_Directions for this task_
Extract each line of the rows below that contains the string "height". The match is case-sensitive.

_Data rows_
^^^^^^^^

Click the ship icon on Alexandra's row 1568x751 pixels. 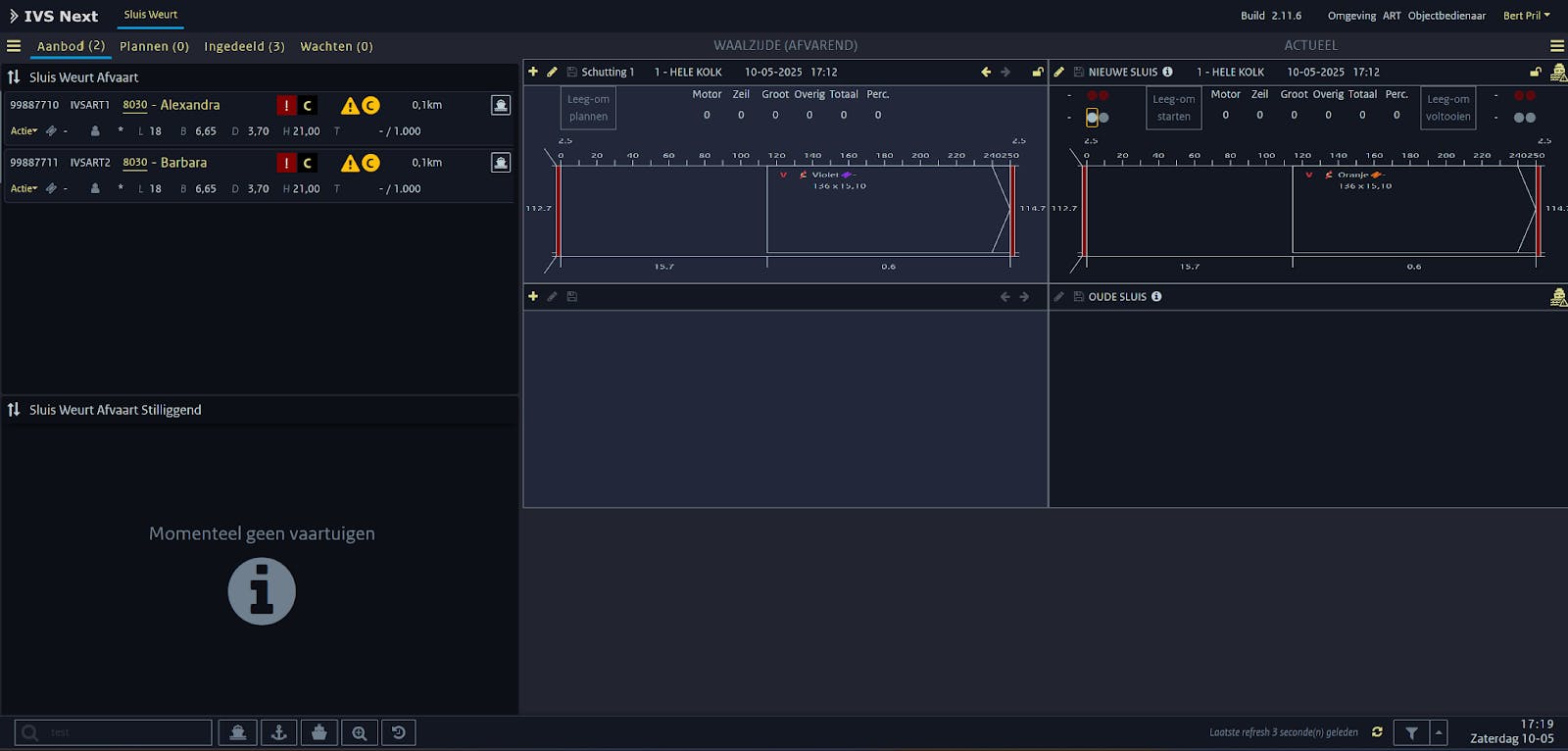(501, 105)
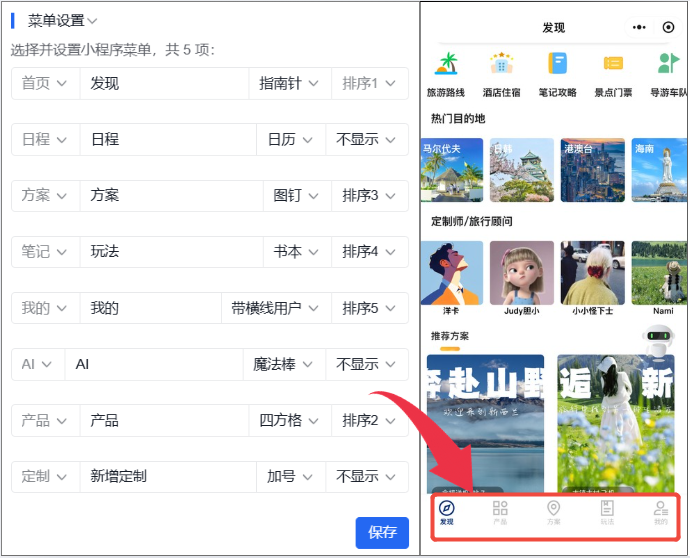Tap the 导游车队 guide icon
Image resolution: width=690 pixels, height=558 pixels.
(x=667, y=64)
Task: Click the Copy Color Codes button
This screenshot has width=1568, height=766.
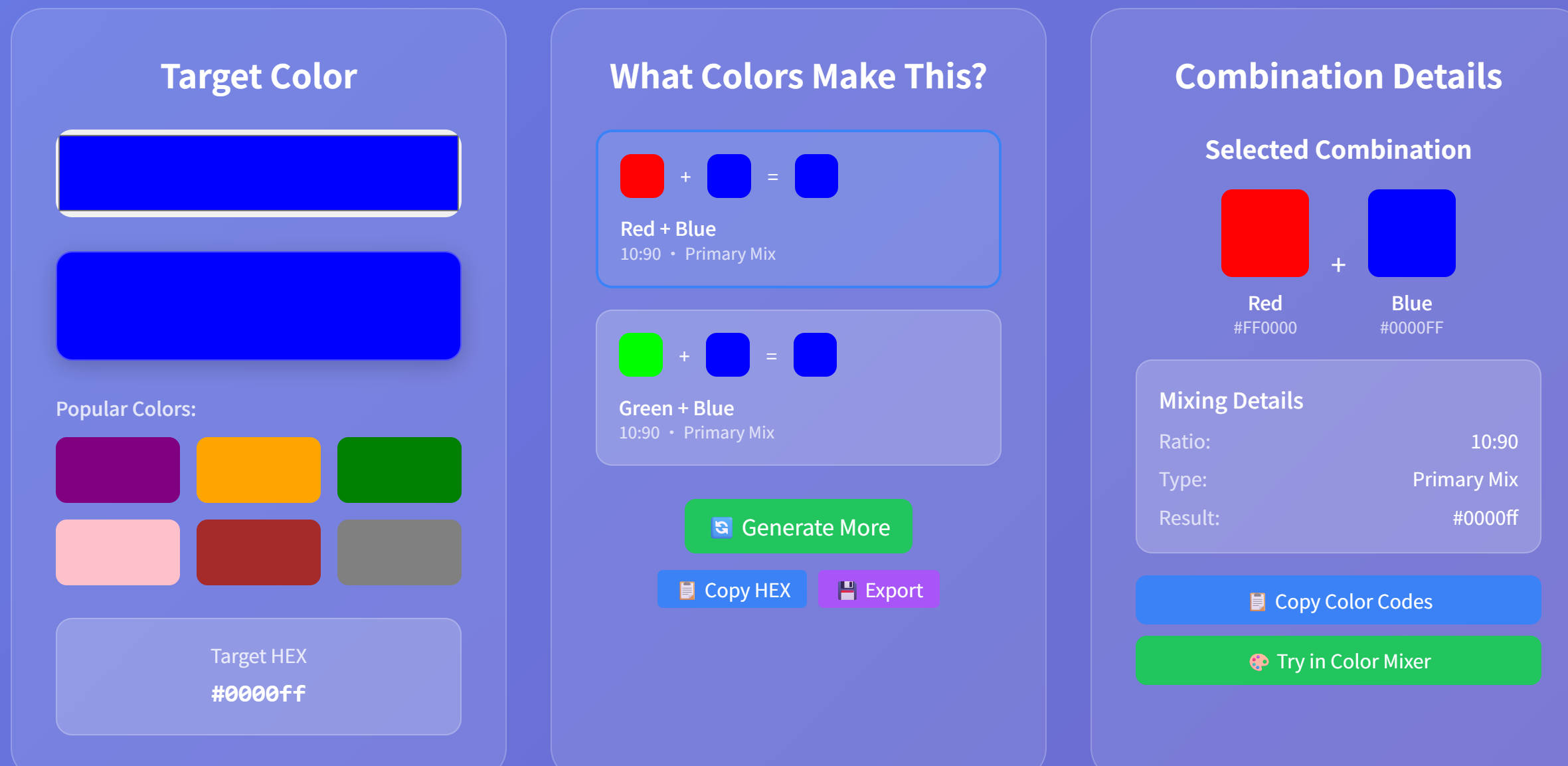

^^^^^^^^

_Task answer_
Image resolution: width=690 pixels, height=558 pixels.
This screenshot has width=1568, height=766.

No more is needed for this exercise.